**What the task requires**
Transcribe exactly, and without pictures, the lines from the one that contains "This screenshot has width=491, height=654." through the last line of the material.

= = =

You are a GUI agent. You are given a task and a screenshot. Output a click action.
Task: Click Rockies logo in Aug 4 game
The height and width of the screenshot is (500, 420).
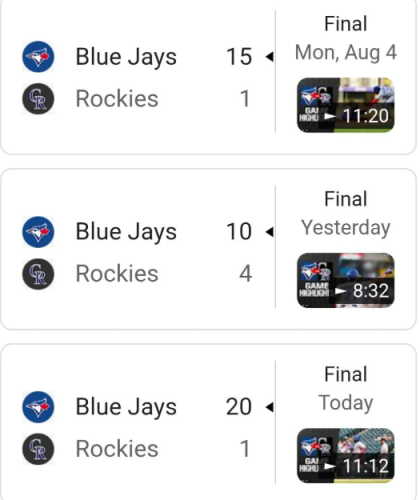pyautogui.click(x=38, y=99)
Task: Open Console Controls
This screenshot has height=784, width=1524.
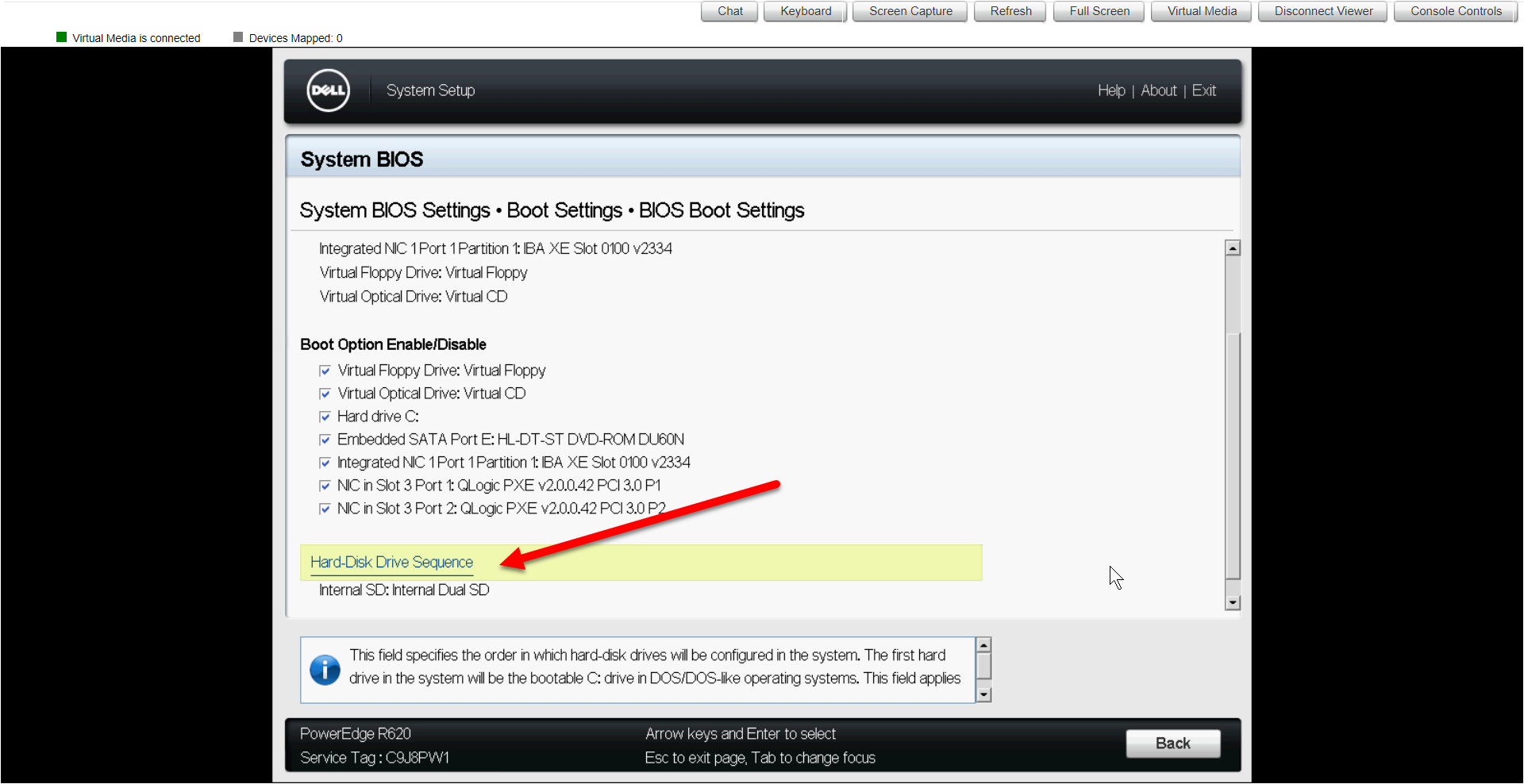Action: click(1455, 11)
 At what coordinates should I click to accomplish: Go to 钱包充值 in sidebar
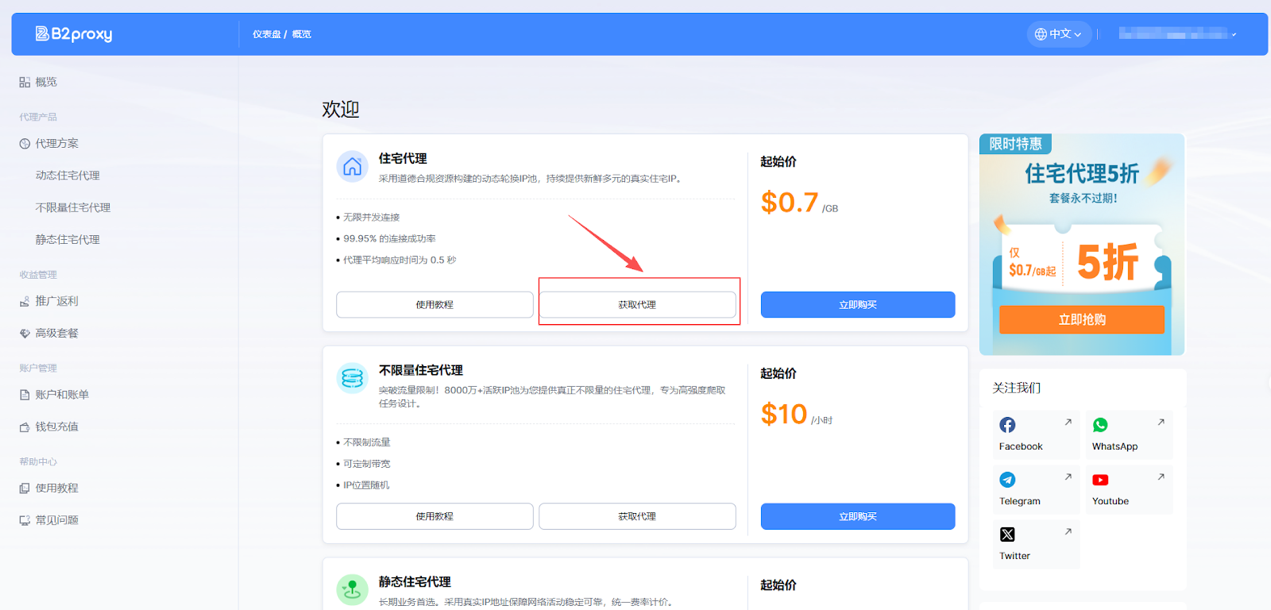coord(56,426)
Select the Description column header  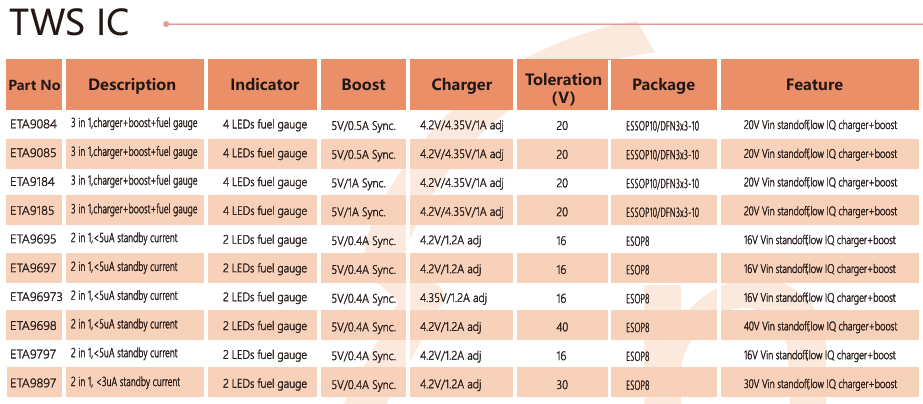coord(131,85)
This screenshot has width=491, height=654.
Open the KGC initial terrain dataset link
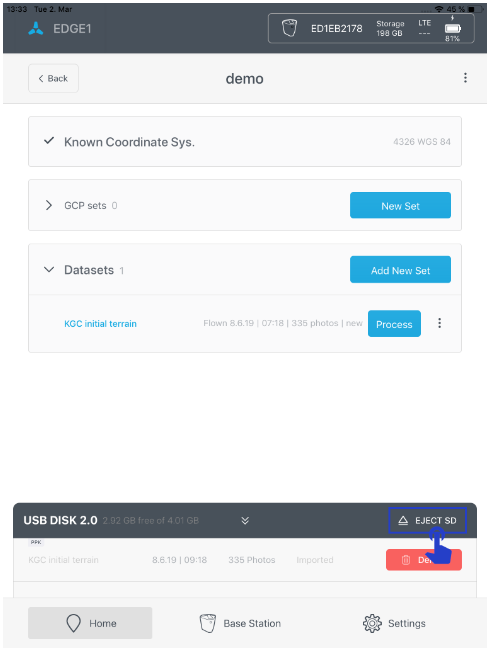point(101,324)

= = =

**Answer to the exercise**
This screenshot has width=491, height=654.
Open the KGC initial terrain dataset link
point(101,324)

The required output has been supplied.